___ DATA PROVIDED ___

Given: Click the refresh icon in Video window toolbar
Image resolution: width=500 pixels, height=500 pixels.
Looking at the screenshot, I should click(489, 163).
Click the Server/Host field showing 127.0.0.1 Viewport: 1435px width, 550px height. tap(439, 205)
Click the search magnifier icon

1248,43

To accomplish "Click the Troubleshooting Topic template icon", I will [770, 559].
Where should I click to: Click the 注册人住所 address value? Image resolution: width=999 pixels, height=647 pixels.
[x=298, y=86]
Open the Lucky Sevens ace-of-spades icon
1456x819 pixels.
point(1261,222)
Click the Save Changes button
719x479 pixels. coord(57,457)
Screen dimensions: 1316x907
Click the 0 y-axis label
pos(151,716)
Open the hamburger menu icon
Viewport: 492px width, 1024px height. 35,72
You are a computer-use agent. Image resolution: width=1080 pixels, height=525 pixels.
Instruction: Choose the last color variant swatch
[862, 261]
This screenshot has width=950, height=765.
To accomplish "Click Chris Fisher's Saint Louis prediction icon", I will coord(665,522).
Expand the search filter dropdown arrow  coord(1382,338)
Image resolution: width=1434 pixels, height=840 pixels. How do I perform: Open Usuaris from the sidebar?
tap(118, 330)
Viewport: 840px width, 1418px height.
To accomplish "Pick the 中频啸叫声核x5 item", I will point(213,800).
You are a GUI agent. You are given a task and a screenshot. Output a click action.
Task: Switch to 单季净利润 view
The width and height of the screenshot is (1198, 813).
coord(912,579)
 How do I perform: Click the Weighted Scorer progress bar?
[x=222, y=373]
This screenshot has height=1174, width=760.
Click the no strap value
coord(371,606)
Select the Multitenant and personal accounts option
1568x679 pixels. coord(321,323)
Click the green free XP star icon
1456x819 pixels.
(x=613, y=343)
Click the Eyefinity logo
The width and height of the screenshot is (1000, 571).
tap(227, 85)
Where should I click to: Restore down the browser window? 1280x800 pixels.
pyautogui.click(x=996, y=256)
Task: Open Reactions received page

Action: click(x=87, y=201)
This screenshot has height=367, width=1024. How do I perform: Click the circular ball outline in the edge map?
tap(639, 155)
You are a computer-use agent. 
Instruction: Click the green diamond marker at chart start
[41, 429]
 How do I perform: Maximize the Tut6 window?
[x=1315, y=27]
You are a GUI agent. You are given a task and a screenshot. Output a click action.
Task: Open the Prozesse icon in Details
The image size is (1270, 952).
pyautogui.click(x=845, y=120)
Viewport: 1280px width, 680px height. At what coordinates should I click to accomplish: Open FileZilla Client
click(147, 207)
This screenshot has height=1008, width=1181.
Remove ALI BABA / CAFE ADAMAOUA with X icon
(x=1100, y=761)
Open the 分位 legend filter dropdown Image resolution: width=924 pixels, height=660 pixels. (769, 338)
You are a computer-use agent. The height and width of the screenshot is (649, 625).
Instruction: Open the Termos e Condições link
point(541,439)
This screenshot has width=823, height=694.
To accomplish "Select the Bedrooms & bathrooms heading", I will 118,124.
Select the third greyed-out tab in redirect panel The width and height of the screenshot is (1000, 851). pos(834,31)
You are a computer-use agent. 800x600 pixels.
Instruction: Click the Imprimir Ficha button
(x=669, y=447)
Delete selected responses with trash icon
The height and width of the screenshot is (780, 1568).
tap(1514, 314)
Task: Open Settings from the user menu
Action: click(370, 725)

___

ASSIGNMENT
Write out, word for word, all lines from the line that holds "Click the no strap value" through the last line of the listing, with both end lines kept.

ANSWER FOR THIS EXERCISE
Click the no strap value
coord(371,606)
Select the Multitenant and personal accounts option
1568x679 pixels. coord(321,323)
Click the green free XP star icon
1456x819 pixels.
(x=613, y=343)
Click the Eyefinity logo
The width and height of the screenshot is (1000, 571).
tap(227, 85)
Where should I click to: Restore down the browser window? 1280x800 pixels.
pyautogui.click(x=996, y=256)
Task: Open Reactions received page

Action: click(x=87, y=201)
This screenshot has height=367, width=1024. How do I perform: Click the circular ball outline in the edge map?
tap(639, 155)
You are a computer-use agent. 
Instruction: Click the green diamond marker at chart start
[41, 429]
 How do I perform: Maximize the Tut6 window?
[x=1315, y=27]
You are a GUI agent. You are given a task and a screenshot. Output a click action.
Task: Open the Prozesse icon in Details
The image size is (1270, 952).
pyautogui.click(x=845, y=120)
Viewport: 1280px width, 680px height. At what coordinates should I click to accomplish: Open FileZilla Client
click(147, 207)
This screenshot has height=1008, width=1181.
Remove ALI BABA / CAFE ADAMAOUA with X icon
(x=1100, y=761)
Open the 分位 legend filter dropdown Image resolution: width=924 pixels, height=660 pixels. (769, 338)
You are a computer-use agent. The height and width of the screenshot is (649, 625).
Instruction: Open the Termos e Condições link
point(541,439)
This screenshot has width=823, height=694.
To accomplish "Select the Bedrooms & bathrooms heading", I will 118,124.
Select the third greyed-out tab in redirect panel The width and height of the screenshot is (1000, 851). pos(834,31)
You are a computer-use agent. 800x600 pixels.
Instruction: Click the Imprimir Ficha button
(x=669, y=447)
Delete selected responses with trash icon
The height and width of the screenshot is (780, 1568).
tap(1514, 314)
Task: Open Settings from the user menu
Action: click(370, 725)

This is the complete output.